American sureyor and engineer

James Terry Gardiner (May 6, 1842 - September 10, 1912) was an American surveyor and engineer.

== Biography ==
Gardiner was born in Troy, New York, the son of Daniel Gardiner and Ann Terry Gardiner. He briefly attended Rensselaer Polytechnic Institute and the Sheffield Scientific School. In 1863 he traveled on horseback to California with his boyhood friend, Clarence King. Upon his arrival in San Francisco, he worked for the United States Army Corps of Engineers as a civilian assistant and participated in the construction of fortifications on the coast (later named Fort Mason) and on Angel Island.

In the spring of 1864 Gardiner joined the California Division of Mines and Geology (predecessor of today's California Geological Survey), under the leadership of Josiah Whitney. His friend King was already working with the survey as a field geologist. That summer they participated in the first scientific survey of the Sierra Nevada high country. During the next few years he remained with the survey and traveled through much of California.

In 1867 Gardiner joined the Fortieth Parallel Survey, led by King, and then joined the Hayden Survey in 1872 serving as chief topographer until 1876. Thereafter, Gardiner returned to New York where he was appointed director of the State Survey . From 1880 to 1886 he was also a member of the state board of health and was instrumental in establishing proper sewage systems throughout New York.

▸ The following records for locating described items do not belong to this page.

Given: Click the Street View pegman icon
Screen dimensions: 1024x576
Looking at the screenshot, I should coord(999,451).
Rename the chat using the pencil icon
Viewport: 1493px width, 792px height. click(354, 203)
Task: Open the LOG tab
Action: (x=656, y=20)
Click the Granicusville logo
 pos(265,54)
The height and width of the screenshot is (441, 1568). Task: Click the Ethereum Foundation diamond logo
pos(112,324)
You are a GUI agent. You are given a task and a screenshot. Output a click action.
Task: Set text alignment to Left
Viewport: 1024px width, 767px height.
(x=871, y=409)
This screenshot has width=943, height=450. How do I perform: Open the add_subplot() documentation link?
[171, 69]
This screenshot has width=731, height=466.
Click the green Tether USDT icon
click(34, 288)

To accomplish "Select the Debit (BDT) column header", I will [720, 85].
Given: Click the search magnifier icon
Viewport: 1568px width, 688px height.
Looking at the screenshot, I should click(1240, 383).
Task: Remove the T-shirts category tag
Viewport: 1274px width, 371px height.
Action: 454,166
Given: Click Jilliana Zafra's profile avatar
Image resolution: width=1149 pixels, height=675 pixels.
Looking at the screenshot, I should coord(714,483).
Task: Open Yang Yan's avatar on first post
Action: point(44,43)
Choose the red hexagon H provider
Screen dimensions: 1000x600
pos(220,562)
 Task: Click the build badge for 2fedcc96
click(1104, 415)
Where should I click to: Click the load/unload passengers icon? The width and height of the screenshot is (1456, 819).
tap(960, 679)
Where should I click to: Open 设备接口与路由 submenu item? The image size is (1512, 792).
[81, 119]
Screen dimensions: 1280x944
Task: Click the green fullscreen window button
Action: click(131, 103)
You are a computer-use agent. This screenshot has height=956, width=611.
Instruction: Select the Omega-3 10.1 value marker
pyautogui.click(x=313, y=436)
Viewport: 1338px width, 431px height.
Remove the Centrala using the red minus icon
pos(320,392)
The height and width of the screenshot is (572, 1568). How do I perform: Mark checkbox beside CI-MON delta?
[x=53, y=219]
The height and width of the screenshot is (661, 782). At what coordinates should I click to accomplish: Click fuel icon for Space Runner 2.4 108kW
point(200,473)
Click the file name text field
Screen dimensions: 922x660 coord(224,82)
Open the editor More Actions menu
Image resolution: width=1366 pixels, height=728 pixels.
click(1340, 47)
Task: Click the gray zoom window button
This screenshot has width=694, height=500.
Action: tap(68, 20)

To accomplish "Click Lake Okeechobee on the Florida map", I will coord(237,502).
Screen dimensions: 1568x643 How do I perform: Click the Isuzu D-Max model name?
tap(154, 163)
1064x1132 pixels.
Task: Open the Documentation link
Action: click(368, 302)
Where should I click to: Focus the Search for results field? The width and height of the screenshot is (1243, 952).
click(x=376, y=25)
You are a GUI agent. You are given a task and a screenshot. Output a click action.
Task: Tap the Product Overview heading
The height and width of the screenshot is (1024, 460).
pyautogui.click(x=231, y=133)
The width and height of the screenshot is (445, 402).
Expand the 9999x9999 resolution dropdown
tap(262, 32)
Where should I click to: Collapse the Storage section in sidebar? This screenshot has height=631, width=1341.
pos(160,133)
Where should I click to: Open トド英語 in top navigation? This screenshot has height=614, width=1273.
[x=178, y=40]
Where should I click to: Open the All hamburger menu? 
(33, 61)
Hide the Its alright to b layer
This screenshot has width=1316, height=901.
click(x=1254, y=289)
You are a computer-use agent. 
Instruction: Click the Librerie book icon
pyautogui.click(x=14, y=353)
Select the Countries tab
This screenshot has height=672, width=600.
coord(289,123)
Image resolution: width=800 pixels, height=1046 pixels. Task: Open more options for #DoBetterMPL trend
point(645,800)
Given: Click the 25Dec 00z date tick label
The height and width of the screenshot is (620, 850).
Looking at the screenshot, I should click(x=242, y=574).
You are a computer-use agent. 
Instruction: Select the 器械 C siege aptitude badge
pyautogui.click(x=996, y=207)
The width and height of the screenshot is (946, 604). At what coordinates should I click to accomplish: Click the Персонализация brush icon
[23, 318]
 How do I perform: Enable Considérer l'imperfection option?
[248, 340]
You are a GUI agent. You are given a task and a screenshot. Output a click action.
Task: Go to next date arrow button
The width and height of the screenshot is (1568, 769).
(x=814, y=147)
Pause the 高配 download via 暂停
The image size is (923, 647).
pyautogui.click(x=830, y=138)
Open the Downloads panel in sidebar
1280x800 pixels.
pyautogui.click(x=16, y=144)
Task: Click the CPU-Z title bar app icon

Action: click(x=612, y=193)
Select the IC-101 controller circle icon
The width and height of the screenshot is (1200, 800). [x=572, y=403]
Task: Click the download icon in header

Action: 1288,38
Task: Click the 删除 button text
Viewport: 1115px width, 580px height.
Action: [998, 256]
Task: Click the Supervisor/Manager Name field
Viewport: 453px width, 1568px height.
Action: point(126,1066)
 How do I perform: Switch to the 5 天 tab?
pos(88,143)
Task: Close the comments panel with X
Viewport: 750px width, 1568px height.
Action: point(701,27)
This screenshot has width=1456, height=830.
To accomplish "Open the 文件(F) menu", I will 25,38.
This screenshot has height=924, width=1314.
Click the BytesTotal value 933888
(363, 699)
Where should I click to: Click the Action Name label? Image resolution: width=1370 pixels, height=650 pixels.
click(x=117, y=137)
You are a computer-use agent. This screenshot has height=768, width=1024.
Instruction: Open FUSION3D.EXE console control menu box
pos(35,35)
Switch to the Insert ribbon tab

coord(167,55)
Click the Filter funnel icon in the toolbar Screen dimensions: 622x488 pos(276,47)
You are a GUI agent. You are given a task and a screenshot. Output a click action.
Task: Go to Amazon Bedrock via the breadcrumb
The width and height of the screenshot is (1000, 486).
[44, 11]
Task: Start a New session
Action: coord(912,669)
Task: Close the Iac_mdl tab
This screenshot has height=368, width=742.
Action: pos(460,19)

Meanwhile, he became involved in the mining industry, writing a report on coal and iron in Colorado (1875); serving as vice-president of the coal companies belonging to the Erie Railroad; and becoming president of the Mexican Coke and Coal Company in 1899.

Gardiner married Josephine Rogers of Oakland, California in 1868. They had a child, Florence (Hall; 1870-1956). She died four years later and in 1881 he married Eliza Greene Doane of Albany, New York. They had five children: Mary Spring (Frazier) (1882-1920), Margaret Doane (Fayerweather)(1883-1958), Doane (1885-1933), Anne Terry (Pier)(1887-?), and Elizabeth Greene Gardiner (1890-1987).

With his father-in-law, Bishop William Croswell Doane, he helped establish the community of Northeast Harbor on Cadillac Island (Mount Desert Island) in Maine. He built a large summer home there in 1883 and named it Ye Haven. It still stands today, known as The Haven. He started a water company, and engineered roads and public utilities. He died there Sept. 10, 1912, aged 70.

Mount Gardiner in Kings Canyon National Park was named in his honor by the California Geological Survey.

The family name had been spelled Gardiner until his father dropped the “i”. James used this form until mid-life when he returned to the earlier spelling.